Quote the entries below verbatim, beginning with the line containing "The width and height of the screenshot is (987, 565)." and continuing through the line containing "[x=842, y=329]", both of those lines included.

▸ Provided data:
========================================================================

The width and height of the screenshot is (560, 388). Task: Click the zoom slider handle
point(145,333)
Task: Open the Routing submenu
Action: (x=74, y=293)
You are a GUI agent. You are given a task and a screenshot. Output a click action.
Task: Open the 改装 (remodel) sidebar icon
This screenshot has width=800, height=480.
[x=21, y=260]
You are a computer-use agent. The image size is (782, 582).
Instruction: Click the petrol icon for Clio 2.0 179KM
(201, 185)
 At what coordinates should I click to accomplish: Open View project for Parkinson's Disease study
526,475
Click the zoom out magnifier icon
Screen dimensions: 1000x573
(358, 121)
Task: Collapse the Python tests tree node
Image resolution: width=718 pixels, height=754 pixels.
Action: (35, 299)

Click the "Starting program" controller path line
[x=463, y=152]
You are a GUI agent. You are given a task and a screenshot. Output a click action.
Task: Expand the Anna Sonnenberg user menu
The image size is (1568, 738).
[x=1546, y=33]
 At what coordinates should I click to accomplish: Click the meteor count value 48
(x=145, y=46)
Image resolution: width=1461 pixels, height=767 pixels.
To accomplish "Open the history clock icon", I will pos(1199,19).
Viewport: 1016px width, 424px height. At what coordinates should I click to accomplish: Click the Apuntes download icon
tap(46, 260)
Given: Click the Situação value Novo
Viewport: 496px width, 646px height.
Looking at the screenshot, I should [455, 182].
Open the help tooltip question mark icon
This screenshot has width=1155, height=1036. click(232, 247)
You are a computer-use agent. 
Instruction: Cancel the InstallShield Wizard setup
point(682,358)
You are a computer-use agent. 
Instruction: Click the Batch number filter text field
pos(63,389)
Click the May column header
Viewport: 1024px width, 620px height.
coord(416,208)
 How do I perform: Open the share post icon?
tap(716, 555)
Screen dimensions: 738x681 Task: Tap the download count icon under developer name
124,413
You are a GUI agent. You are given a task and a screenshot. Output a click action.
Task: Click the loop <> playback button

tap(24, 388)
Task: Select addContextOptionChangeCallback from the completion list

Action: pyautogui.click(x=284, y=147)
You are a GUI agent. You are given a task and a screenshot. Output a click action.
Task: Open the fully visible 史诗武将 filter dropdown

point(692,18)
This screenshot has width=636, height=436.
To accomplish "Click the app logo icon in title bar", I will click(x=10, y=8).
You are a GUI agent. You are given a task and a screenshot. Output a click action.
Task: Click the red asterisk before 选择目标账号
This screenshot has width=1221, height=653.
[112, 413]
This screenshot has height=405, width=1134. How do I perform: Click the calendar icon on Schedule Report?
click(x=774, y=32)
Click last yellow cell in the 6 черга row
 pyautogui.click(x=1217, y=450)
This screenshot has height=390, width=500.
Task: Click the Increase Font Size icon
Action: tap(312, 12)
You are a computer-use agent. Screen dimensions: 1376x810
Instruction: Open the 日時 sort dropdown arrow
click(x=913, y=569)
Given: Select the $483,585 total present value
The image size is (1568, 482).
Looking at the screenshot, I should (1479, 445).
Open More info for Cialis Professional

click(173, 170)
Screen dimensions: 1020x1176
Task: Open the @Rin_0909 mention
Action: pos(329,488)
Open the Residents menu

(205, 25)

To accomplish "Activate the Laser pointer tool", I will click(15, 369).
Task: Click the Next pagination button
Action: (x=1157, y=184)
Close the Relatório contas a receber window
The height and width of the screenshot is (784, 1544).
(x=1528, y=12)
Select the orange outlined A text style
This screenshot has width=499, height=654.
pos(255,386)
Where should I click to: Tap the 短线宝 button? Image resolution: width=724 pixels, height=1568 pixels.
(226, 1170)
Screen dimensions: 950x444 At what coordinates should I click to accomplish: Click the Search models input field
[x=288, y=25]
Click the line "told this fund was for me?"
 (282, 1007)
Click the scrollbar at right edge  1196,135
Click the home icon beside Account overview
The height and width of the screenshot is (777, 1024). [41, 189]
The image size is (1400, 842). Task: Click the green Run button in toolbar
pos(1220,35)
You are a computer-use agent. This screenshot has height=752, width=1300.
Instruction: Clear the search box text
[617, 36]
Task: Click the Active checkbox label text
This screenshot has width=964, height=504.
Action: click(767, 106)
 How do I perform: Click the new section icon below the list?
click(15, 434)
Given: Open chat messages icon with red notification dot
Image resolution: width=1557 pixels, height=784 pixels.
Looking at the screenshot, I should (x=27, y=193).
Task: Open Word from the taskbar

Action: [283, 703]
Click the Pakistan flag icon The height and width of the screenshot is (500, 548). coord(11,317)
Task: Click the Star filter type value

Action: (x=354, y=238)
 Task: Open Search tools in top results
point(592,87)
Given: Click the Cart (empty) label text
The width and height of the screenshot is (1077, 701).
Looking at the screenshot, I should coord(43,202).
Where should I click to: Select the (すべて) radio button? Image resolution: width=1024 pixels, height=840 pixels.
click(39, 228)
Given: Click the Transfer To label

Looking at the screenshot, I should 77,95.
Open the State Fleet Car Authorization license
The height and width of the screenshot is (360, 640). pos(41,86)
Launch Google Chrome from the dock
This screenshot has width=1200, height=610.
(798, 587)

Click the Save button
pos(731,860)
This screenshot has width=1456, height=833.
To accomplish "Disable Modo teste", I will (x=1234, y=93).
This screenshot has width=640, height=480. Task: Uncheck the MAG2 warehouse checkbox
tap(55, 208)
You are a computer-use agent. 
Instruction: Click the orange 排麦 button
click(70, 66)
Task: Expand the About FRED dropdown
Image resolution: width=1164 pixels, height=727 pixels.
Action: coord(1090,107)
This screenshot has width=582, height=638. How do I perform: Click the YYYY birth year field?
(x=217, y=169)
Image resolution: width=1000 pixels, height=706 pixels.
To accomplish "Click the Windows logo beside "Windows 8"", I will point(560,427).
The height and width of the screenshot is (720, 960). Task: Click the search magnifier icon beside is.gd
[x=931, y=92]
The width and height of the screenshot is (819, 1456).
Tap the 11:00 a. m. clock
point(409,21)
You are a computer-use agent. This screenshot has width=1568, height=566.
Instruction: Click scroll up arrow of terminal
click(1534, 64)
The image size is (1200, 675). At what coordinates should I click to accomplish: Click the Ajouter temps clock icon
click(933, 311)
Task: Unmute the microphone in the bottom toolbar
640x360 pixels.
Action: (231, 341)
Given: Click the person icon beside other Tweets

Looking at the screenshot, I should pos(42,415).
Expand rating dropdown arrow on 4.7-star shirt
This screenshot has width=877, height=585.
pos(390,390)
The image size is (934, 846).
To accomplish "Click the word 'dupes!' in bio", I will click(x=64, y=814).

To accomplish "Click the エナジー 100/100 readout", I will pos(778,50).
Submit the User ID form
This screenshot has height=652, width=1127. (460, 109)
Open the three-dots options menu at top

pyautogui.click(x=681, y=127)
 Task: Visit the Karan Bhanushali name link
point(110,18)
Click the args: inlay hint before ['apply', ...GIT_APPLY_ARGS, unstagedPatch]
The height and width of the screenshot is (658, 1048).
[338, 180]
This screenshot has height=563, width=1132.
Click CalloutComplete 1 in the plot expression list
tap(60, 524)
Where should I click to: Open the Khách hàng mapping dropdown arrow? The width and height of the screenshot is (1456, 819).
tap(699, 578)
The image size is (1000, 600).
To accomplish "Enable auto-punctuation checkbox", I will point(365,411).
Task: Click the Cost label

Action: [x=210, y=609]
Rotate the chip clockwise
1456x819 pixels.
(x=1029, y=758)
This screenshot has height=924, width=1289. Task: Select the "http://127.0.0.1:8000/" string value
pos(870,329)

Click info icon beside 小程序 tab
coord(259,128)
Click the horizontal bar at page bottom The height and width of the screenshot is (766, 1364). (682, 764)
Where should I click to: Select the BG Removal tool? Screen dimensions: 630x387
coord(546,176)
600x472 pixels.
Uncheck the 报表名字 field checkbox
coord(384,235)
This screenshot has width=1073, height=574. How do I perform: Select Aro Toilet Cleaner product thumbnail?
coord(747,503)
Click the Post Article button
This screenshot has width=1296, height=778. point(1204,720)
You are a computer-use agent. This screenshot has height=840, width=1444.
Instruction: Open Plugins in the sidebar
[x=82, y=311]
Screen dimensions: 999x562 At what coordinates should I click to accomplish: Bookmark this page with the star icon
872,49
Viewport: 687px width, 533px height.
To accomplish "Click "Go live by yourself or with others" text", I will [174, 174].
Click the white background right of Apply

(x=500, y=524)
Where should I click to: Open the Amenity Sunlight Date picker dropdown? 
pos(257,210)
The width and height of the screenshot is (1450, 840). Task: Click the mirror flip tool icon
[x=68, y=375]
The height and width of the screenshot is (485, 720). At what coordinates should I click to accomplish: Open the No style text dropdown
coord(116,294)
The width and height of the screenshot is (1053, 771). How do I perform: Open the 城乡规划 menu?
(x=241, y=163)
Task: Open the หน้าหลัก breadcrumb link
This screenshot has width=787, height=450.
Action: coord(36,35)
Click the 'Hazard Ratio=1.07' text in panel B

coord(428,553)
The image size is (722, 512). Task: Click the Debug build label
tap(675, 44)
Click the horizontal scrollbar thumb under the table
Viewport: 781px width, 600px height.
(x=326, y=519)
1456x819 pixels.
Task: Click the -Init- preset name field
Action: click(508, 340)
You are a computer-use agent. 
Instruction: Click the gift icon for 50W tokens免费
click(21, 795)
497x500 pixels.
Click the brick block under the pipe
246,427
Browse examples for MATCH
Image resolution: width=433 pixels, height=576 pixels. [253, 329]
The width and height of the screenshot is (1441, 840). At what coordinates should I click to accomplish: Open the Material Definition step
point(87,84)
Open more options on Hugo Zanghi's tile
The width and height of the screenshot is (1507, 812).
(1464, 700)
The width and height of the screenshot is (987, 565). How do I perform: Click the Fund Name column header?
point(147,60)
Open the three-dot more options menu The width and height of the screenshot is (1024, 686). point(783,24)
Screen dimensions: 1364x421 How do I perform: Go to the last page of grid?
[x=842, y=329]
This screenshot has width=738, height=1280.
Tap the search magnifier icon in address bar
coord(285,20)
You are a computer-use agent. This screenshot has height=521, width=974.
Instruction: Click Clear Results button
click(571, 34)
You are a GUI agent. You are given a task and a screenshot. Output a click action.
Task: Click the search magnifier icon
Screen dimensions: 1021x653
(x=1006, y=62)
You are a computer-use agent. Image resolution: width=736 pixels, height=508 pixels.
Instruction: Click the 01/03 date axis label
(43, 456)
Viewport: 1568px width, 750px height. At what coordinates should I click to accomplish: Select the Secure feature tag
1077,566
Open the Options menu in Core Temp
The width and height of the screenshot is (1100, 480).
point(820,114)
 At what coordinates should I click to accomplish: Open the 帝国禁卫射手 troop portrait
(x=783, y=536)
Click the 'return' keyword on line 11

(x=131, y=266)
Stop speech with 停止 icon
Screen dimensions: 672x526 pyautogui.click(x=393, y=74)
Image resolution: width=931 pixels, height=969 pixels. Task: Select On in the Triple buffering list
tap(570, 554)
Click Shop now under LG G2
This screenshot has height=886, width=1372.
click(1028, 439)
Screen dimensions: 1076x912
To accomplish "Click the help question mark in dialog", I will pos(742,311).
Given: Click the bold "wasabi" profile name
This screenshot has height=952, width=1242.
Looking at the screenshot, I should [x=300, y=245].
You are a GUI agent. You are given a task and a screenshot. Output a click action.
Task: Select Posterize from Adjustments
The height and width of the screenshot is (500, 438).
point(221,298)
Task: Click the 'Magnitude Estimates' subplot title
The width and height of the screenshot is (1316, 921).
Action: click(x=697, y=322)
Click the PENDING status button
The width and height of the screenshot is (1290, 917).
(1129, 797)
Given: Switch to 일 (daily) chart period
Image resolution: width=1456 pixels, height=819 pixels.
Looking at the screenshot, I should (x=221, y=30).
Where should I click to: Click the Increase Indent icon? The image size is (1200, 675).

========================================================================

▸ Solution:
The width and height of the screenshot is (987, 565). How do I perform: Click the Fund Name column header?
point(147,60)
Open the three-dot more options menu The width and height of the screenshot is (1024, 686). point(783,24)
Screen dimensions: 1364x421 How do I perform: Go to the last page of grid?
[x=842, y=329]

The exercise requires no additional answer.